Requirements for Web Publication and Packaging

From Digital Publishing Interest Group
Jump to: navigation, search

(Definition of an archive at IETF: "Archives are used to collect multiple data objects together into a single object for easier portability and storage." See The Archive Top-Level Media Type for File Archives, Draft. Although we use the term "Package", this definition may be useful nevertheless.)

Introduction

As publishing shifts to the Open Web Platform, we have expanded our concept of a package beyond the traditional view of a nested folder structure. The central concept is a generic Web Publication; an online publication is merely a reading mode, a state, of the Web Publication. It is necessary to point to the publication with a stable identifier, but with the ever-increasing abilities of the OWP to function as both a rendition engine and data warehouse using tools like Service Workers, the concept of a traditional package of static folders may become secondary in nature. Concerns such as file size limitation fall away because there are no limits on the OWP. (Although there are limits imposed by browsers and other user agents.) Nevertheless, packages that exist (possibly) apart from the network still have a role to play as units that can be stored or transferred. This concept is essential with the current business models that dominate the publishing industry for, e.g., digital books.

Thus, we have defined three states of existence for a Web Publication:

  1. Online state (i.e., a collection of documents on the Web that can be considered as a logical unit, a "Web Publication")
  2. Cached state (i.e., a collection of documents in the reading engine, local system, etc., that can be considered as a logical unit and which is mostly indistinguishable from the online state)
  3. Portable state (i.e., an package, ie, a collections of documents packed into one unit for, e.g., a file system, network transfer, etc, but whose content is mostly indistinguishable from the online state)

- Complete the following:
**a)** Rewrite everything in the web publication requirements text from "Requirements for Web" down to "be useful nevertheless.)", swapping "portability" for "mobility".
**b)** In the web publication requirements, what is an online publication said to be?
**c)** Does each statement agree with the web publication requirements? Answer yes or no for each and quote the words that decide it.
(i) Concerns about file size limitation fall away on the OWP.
(ii) The cached state differs greatly from the online state.
(iii) Packages that exist apart from the network no longer have any role.
Work only from the web publication requirements text.

- Dataset content:
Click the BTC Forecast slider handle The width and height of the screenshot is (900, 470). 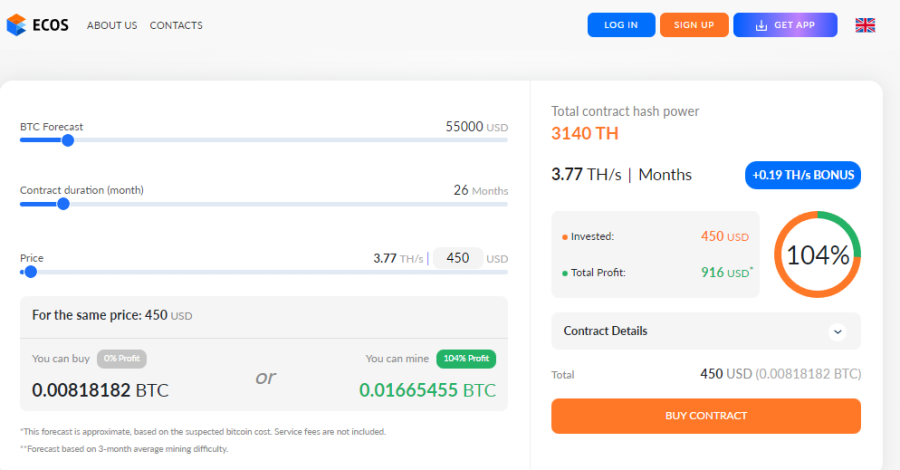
---
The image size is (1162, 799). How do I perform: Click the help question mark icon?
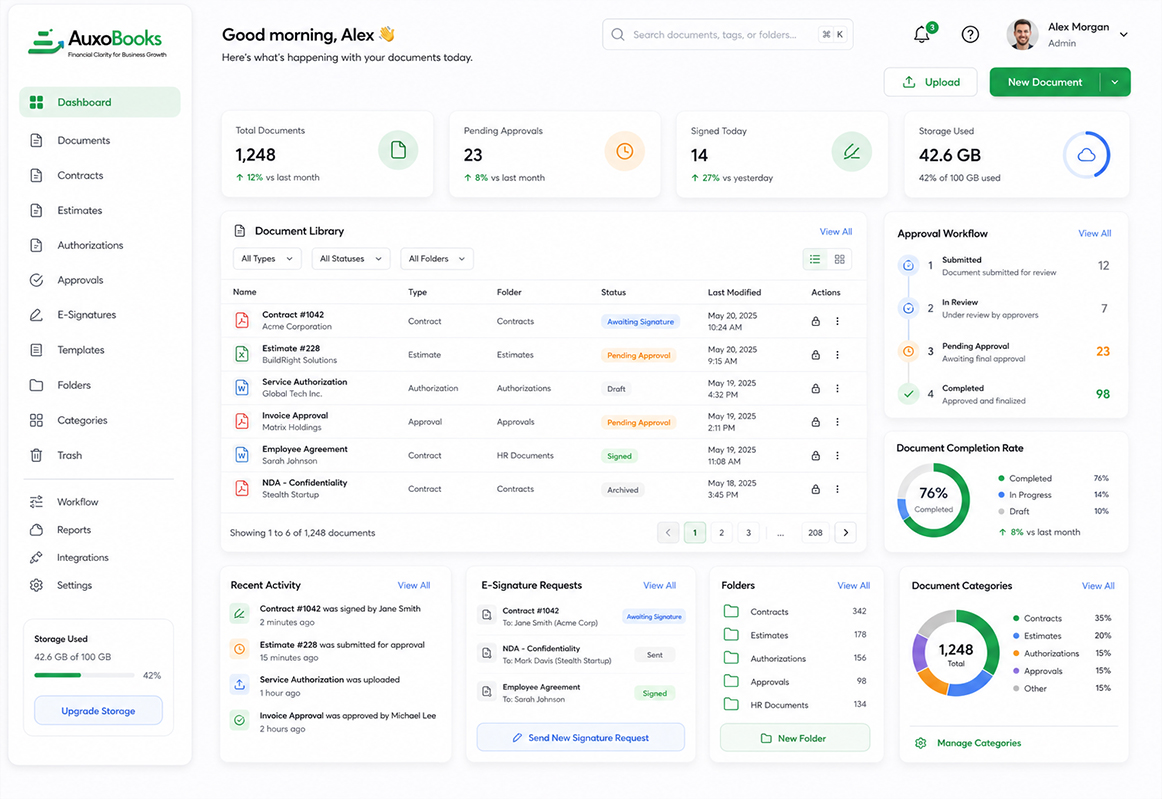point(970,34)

- Answers for the tasks:
**a)**
Requirements for Web Publication and Packaging

From Digital Publishing Interest Group
Jump to: navigation, search

(Definition of an archive at IETF: "Archives are used to collect multiple data objects together into a single object for easier mobility and storage." See The Archive Top-Level Media Type for File Archives, Draft. Although we use the term "Package", this definition may be useful nevertheless.)

**b)** Merely a reading mode, a state, of the Web Publication.

**c)**
(i) Yes: "Concerns such as file size limitation fall away because there are no limits on the OWP."
(ii) No: "mostly indistinguishable from the online state"
(iii) No: "still have a role to play as units that can be stored or transferred"